We have grown accustomed to hearing about the creative bookkeeping of corporate entities like Enron. Perhaps we need to get accustomed to imaginative data collection on the part of educational entities as well. Our own Washoe County School District has done some creative data reporting about dropout rates on their Web site.
The latest information posted on the WCSD site reports an overall dropout rate for high schools in 2001-2002 of 3.4 percent. At a time when similar-sized school districts with similar populations routinely report dropout rates in the 20-30 percent range, a 3.4 percent high school drop out rate is miraculous. But if it is a miracle, it’s a transparent one.
In the United States, “high school” is understood to be a four-year course of study that leads to a diploma.

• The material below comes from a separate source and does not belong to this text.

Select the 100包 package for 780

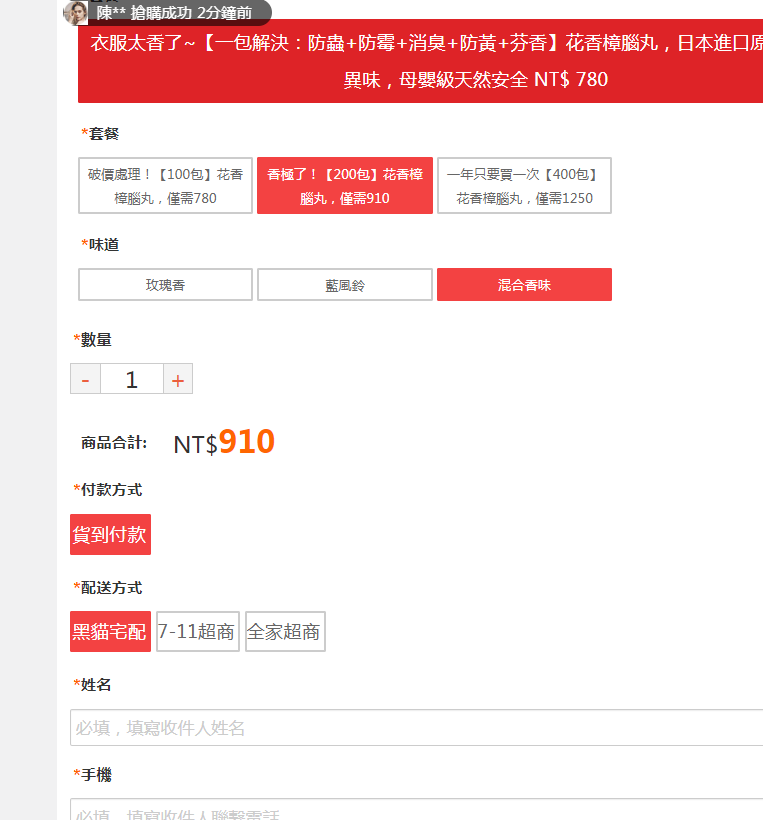tap(165, 186)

When schools report dropout rates, they do so within the framework of the standard four-year course of study.
Researchers who study the dropout problem determine how many students entered ninth grade in District X in a given September. Next, they examine records over the subsequent four years. Investigators look for documented transfers into and out of the district, transfers within the district, switching to home schooling, etc. They then determine how many students in that cohort graduated from 12th grade four years later.
The basic process is simple, but there are complicating factors. For example, each state or district has to decide whether students who completed the required number of credits in four years, but failed to graduate because they did not pass the proficiency test are counted as dropouts. Those kinds of questions can result in “messy” data, but the data are easy enough to keep clean if the system is consistent.

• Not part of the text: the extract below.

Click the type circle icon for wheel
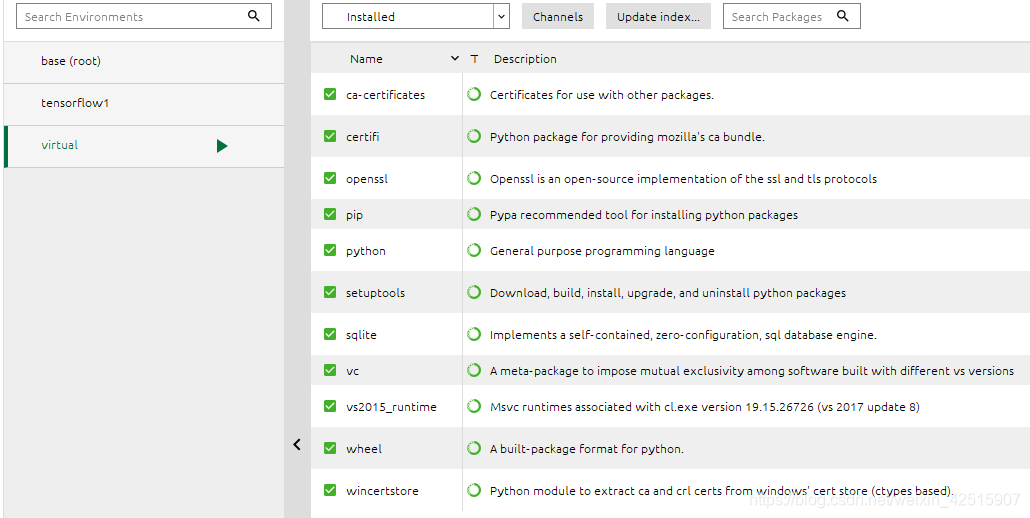The image size is (1030, 518). pyautogui.click(x=474, y=448)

The WCSD reports on dropouts in a way that contributes to the data’s messiness. The figure the WCSD labels the “overall dropout rate” is actually the average dropout rate per year in a four-year process. By giving a snapshot of one-fourth of the data rather than reporting on the four-year program, the WCSD Web site misleads.
For example: One hundred couples marry in 1980. Five couples divorce in the fourth year and five more in the fifth year. In 1985, the overall divorce rate would have been reported as 10 percent, not 2 percent. It makes no sense to report average yearly divorce rates as “overall divorce rate” because marriage is understood as a lifelong commitment.
All taxpayers in Washoe County have a right to know what the actual high school dropout rate is in WCSD—meaning, how many kids start high school but don’t finish. It is misleading for the WCSD to claim that the "overall dropout rate" in 2001-2002 was 3.4 percent. The actual dropout rate in WCSD for any given four-year cadre is probably in the 20-30 percent range.